Al cerrar su consulta se dirige a trauma y busca al doctor N’Damb, que no parece sorprendido al verla. La recibe con una sonrisa blanca, nítida, deslumbrante. Ni siquiera le sorprende su interés por la ablación y el islam. O tal vez su sonrisa abierta sea la máscara de su desconcierto.

—La circuncisión femenina es un hadiz, una sunna del profeta. —A continuación le aclara—: Una sunna no tiene el mismo valor que un versículo del Corán, no es sharia, no es ley. Por tanto, sólo es una recomendación. En realidad, las sunnas son escritos que han hecho otros musulmanes sobre la vida del profeta. Hay tres hadices que hablan de la ablación y si bien dos son tibios y aconsejan limitar su praxis, hay uno que la considera una práctica loable. Aunque éste es un hadiz dudoso.

—No lo entiendo. ¿Cuál es la ortodoxia? ¿Se recomienda o se reprueba?

—En el islam hay escuelas y tendencias. Los mufins interpretan las enseñanzas a su manera. En concreto, sobre la circuncisión femenina hay bastantes países musulmanes donde no se practica, Marruecos, Argelia, Arabia Saudí… y si se intentara implantar no se permitiría. Ablación e islam no tienen ninguna correspondencia automática.

Lola está confusa.

—Muchas mujeres dicen que es un mandato religioso.

—Lo creen porque se lo han hecho creer, pero yo, como musulmán, te aseguro que Alá no dictó esta práctica. Al contrario, Mahoma predicó para que las hijas fueran protegidas por los padres y para que las mujeres casadas disfrutaran del sexo.
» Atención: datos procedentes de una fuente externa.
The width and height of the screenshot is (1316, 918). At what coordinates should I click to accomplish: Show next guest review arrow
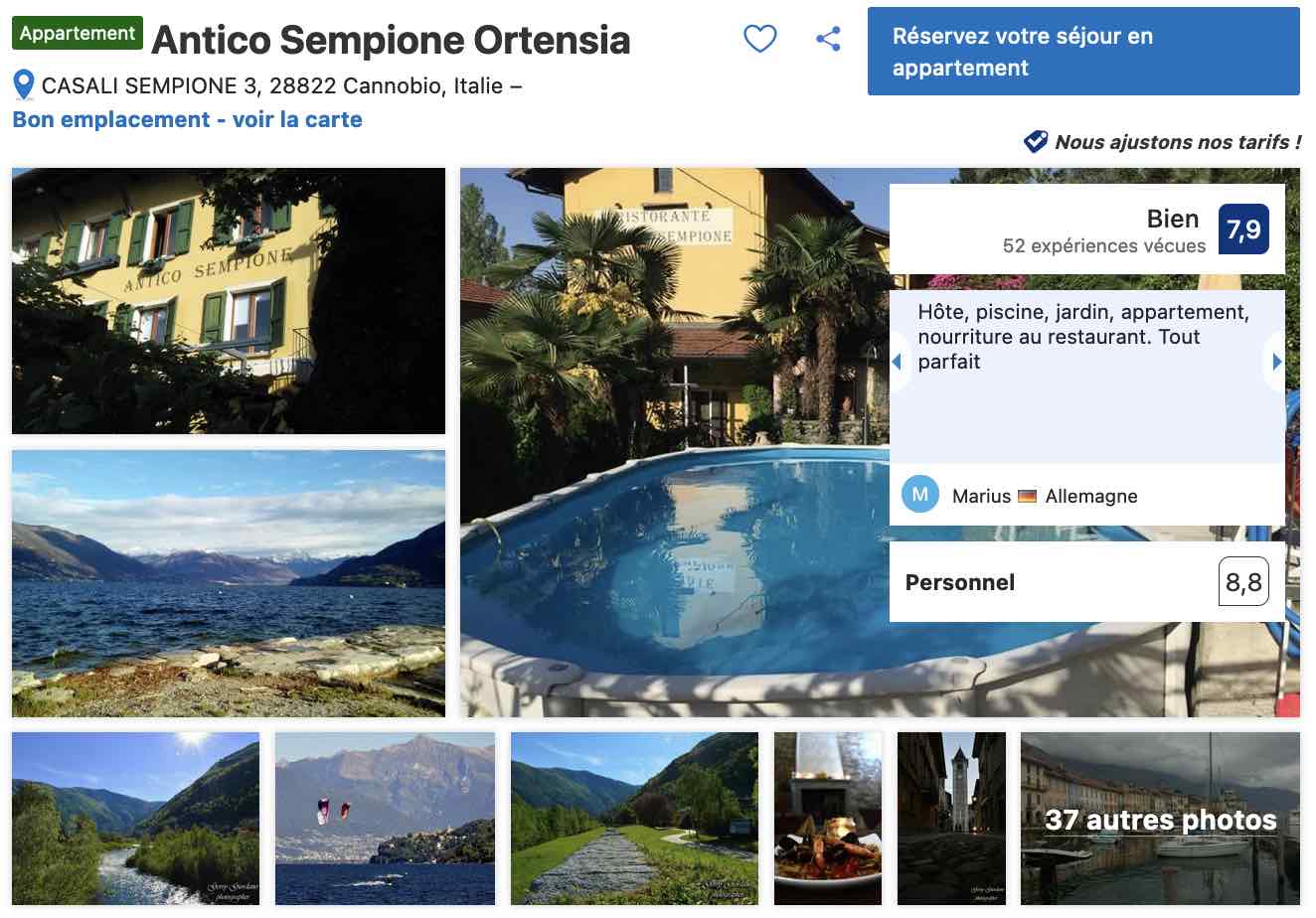1276,362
—¿Eso dice el Corán? —exclama Lola incrédula.

—Exactamente, y también dice que no se puede causar daño o mutilación a una mujer. Mahoma no mutiló a sus hijas.

—¿Y los imanes? ¿Qué piensan?

—Cada imán es un mundo. Con diferentes convicciones personales dependiendo de la escuela a la que pertenecen. Los hay que la defienden y los hay que luchan en contra. Un imán chiita amigo mío predicó en contra no hace mucho.
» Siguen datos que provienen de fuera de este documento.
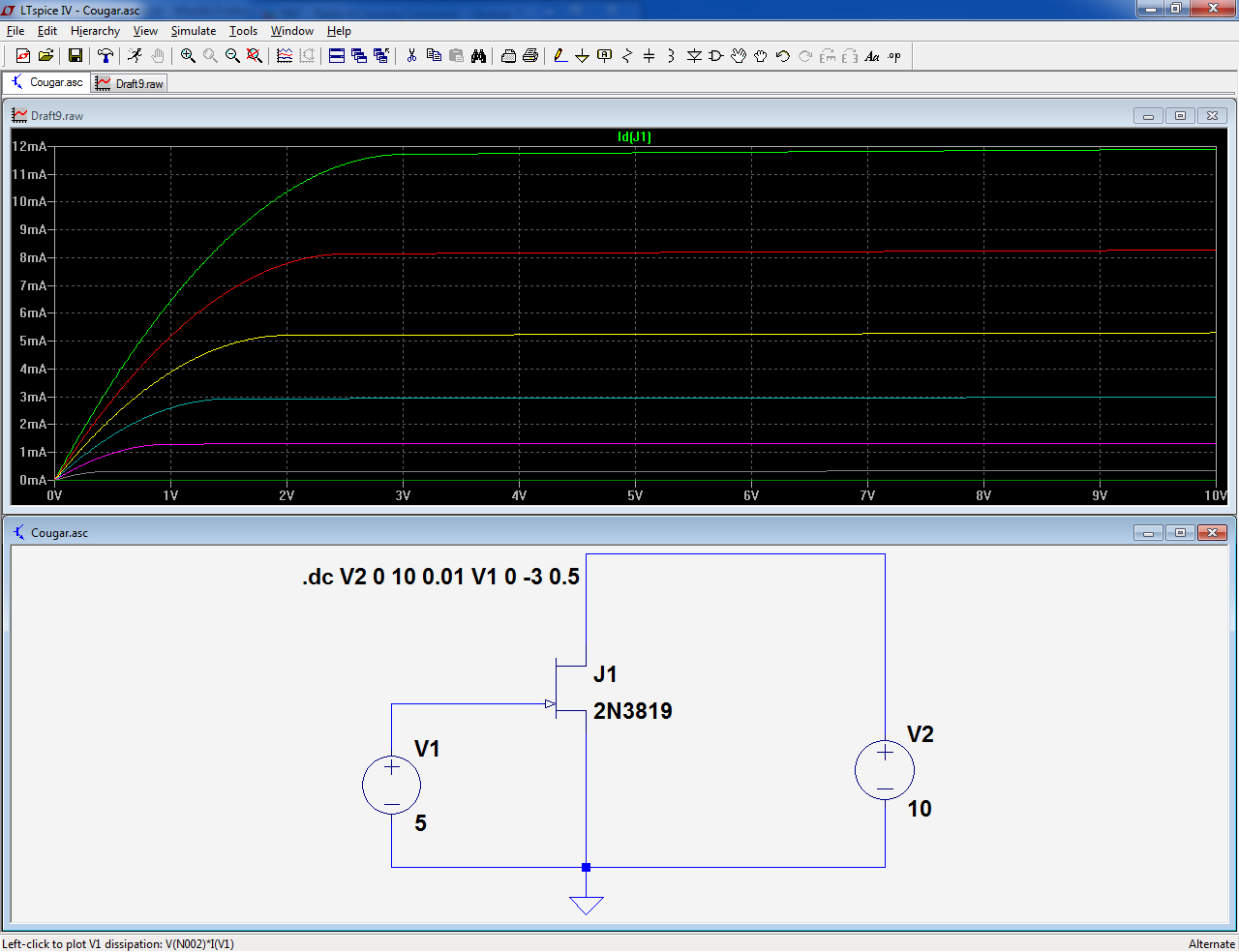Choose the Inductor component tool
The height and width of the screenshot is (952, 1239).
coord(670,56)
Lola no distingue entre sunitas y chiitas y N’Damb se esfuerza por ser didáctico y esclarecedor. Le explica que las divisiones después de la muerte del profeta se agudizaron durante el tiempo del califato Omeya. Una fracción de musulmanes defendían la dinastía de los descendientes de Alí, el yerno del profeta, y se llamaron a sí mismos chiitas. Por el contrario, los sunitas eran partidarios de la familia Omeya. Así de sencillo. Familias y alianzas que se fueron radicalizando y separando hasta convertirse en enemigos irreconciliables.

La conversación podría eternizarse. Están en medio de un pasillo, de pie desde hace un buen rato, a medio debatir un tema tan complejo que nunca llegarían a ninguna parte. Lola con los ojos brillantes, rebosantes de curiosidad, y el senegalés satisfecho del interés que despierta en su colega. De repente, ensancha la sonrisa tan generosa, tan blanca, hasta límites insospechados, y formula una invitación espontánea tan hospitalaria como su boca.

—Por la noche celebramos el Ramadán con unas cuantas familias de la comunidad y un imán. Ven.

Y Lola, lanzada, sin reflexionar, acepta.